This Summary is provided to introduce a selection of concepts in a simplified form that are further described below in the Detailed Description. This Summary is not intended to identify key factors or essential features of the claimed subject matter, nor is it intended to be used to limit the scope of the claimed subject matter.
As provided herein, one or more systems and/or methods are introduced which harness computation of the value of information to jointly and concurrently guide the acquisition of missing observations about a situation at hand (or forthcoming situations) and missing data in cases in a case library used to train diagnostic models.
Most applications of machine learning (active learning) rely on training data that comprise completely specified instances, such as having cases with predefined sets of features (observations) and case labels. However, real-world training data may comprise cases with missing case label values and incomplete subsets of feature values, for example, representing a state of observations known about each case when data had been stored in a case library, often with an intent of using it later for building a diagnostic model.
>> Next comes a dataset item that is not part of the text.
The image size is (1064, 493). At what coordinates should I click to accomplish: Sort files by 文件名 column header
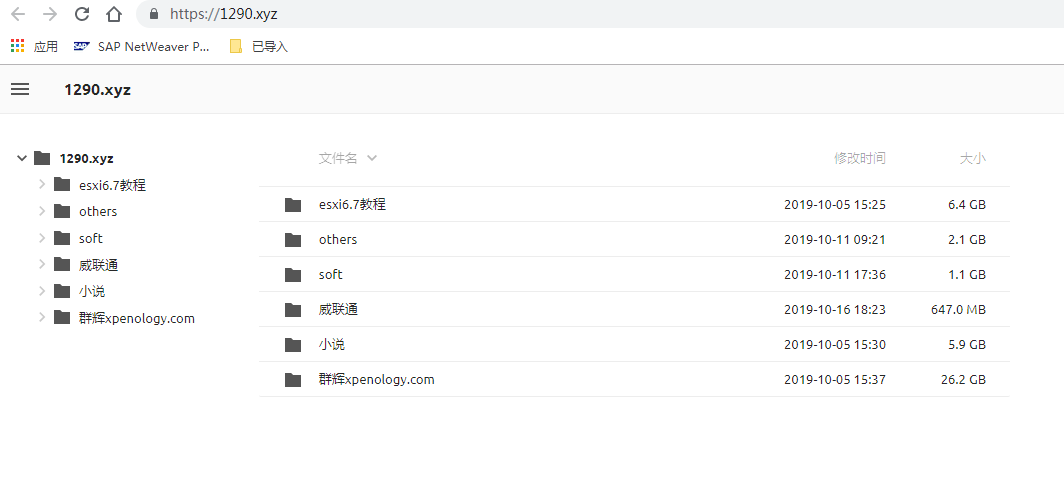coord(338,158)
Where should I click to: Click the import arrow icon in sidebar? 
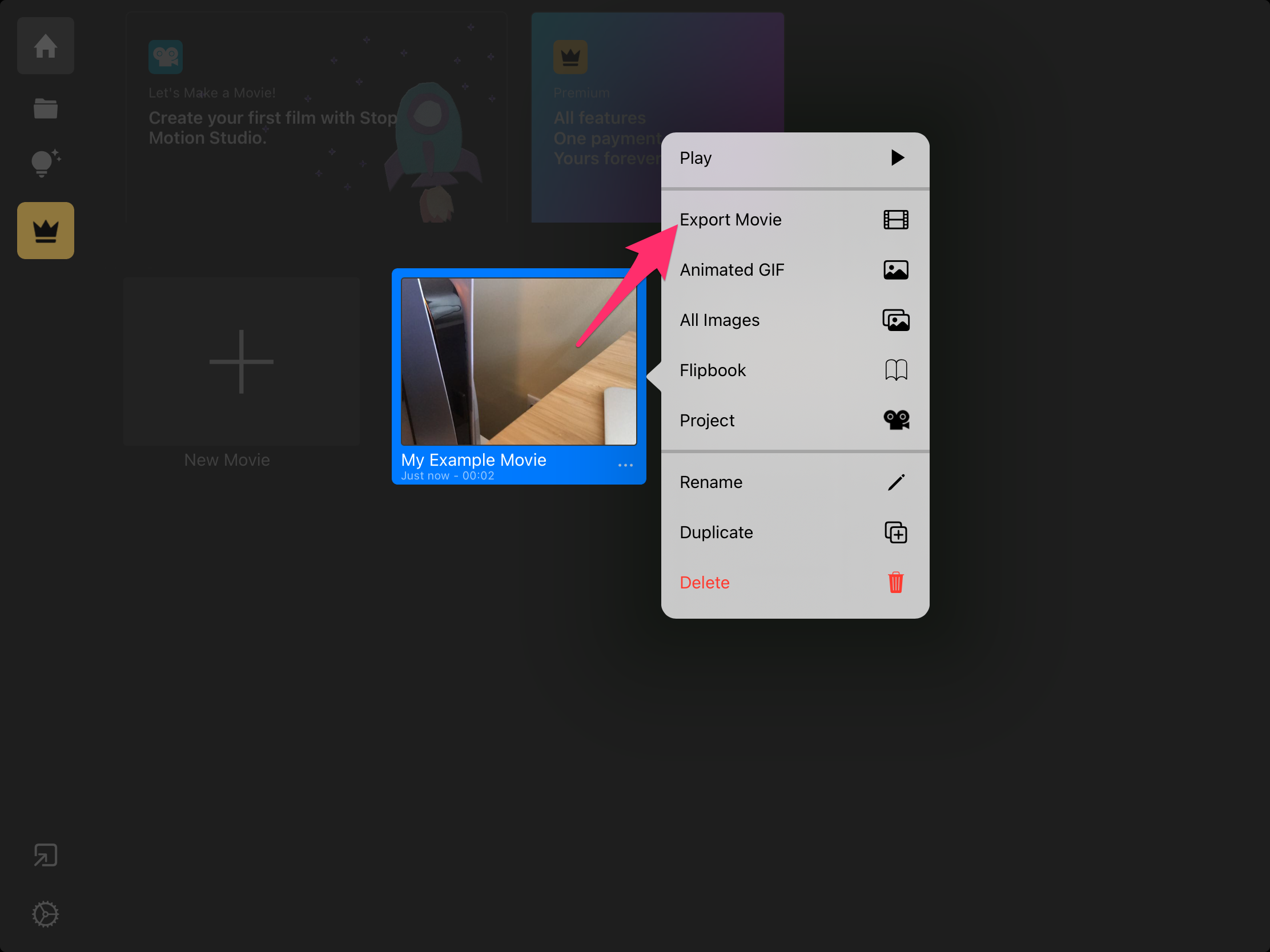tap(45, 855)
Typically, diagnostic or predictor models may be a result of a machine learning procedure. For example, in a medical application, a doctor can attempt a diagnosis based on a patients symptoms. The symptoms can be fed into the predictor model, which can predict an ailment based on a percentage confidence. In this example, the information used for the prediction may have come from an existing database of all patients seen in the past.
However, one may wish to acquire additional information about a case or a situation, for example, to reduce uncertainty about the world or a system. The process of gathering and then folding in consideration of new data can narrow down a number of entities under consideration or refine a probability distribution over hypotheses, for example, to increase the confidence of a final assessment or diagnosis. For example, a doctor may wish to continue the diagnostic process by engaging in a process of active data acquisition, asking additional questions, making additional observations, and ordering additional tests.
Currently, there exists a distinction in theory and in practice between active information acquisition for collecting new observations or evidence during a diagnostic setting (e.g., what is the next -best test to perform to achieve a diagnosis—return-on-information), and information acquisition to increase quality of predictions generated by a model, via collecting information that extends one or more aspects of an existing database of cases that is used to construct diagnostic models.
Techniques and systems are disclosed where active learning/information acquisition at diagnostic time and active learning/information acquisition for a population of cases in a training database can be undertaken at a same time. For example, instead of ordering a new medical test for a patient, as it may be expensive and invasive, a doctor may decide to go out and acquire information from another source to enhance the database of cases used in the diagnostic inference, such as accessing data from another hospital or research facility. In one aspect, it may be less expensive overall to access follow up information on one or more aspects of backgrounds and outcomes of prior cases than to perform a desired test (e.g., next best test) on a patient at hand. For example, diagnosis of a case at hand may be greatly enhanced by expending some effort to fill in some missing data in observations or diagnoses made in several past cases that are in a database used to generate a probabilistic model. Continuing the example, missing data in a case library used for training a diagnostic model may have been expensive or otherwise unavailable to obtain when the case library was developed. However, the observations (e.g., the actual illness that a patient had as confirmed over time with the natural course of an illness) may be available at lower cost at the time of diagnosis. A cost analysis may be performed that can compare testing versus data acquisition to decide a next step (e.g., whether to test or acquire or some combination thereof).
In one embodiment, for extending traditional active learning to decisions on information acquisition of both missing labels and missing features within one or more cases, a joint distribution of variables can be modeled as an undirected graphical model (e.g., a Markov random field). In this embodiment, the joint distribution of variables can be both observed and unobserved labels and features for one or more cases. Probability distributions can be determined for unobserved variables in the joint distribution, and an unobserved variable can be selected from the joint distribution that has a desired return on information (ROI) metric. The ROI can be a combination of an uncertainty metric for a value of the unobserved variable and a cost for observing the value. Additionally, the value of the variable is observed, and the probability distributions for the remaining unobserved variables in the joint distribution can be updated using the value of the identified variable.
To the accomplishment of the foregoing and related ends, the following description and annexed drawings set forth certain illustrative aspects and implementations. These are indicative of but a few of the various ways in which one or more aspects may be employed. Other aspects, advantages, and novel features of the disclosure will become apparent from the following detailed description when considered in conjunction with the annexed drawings.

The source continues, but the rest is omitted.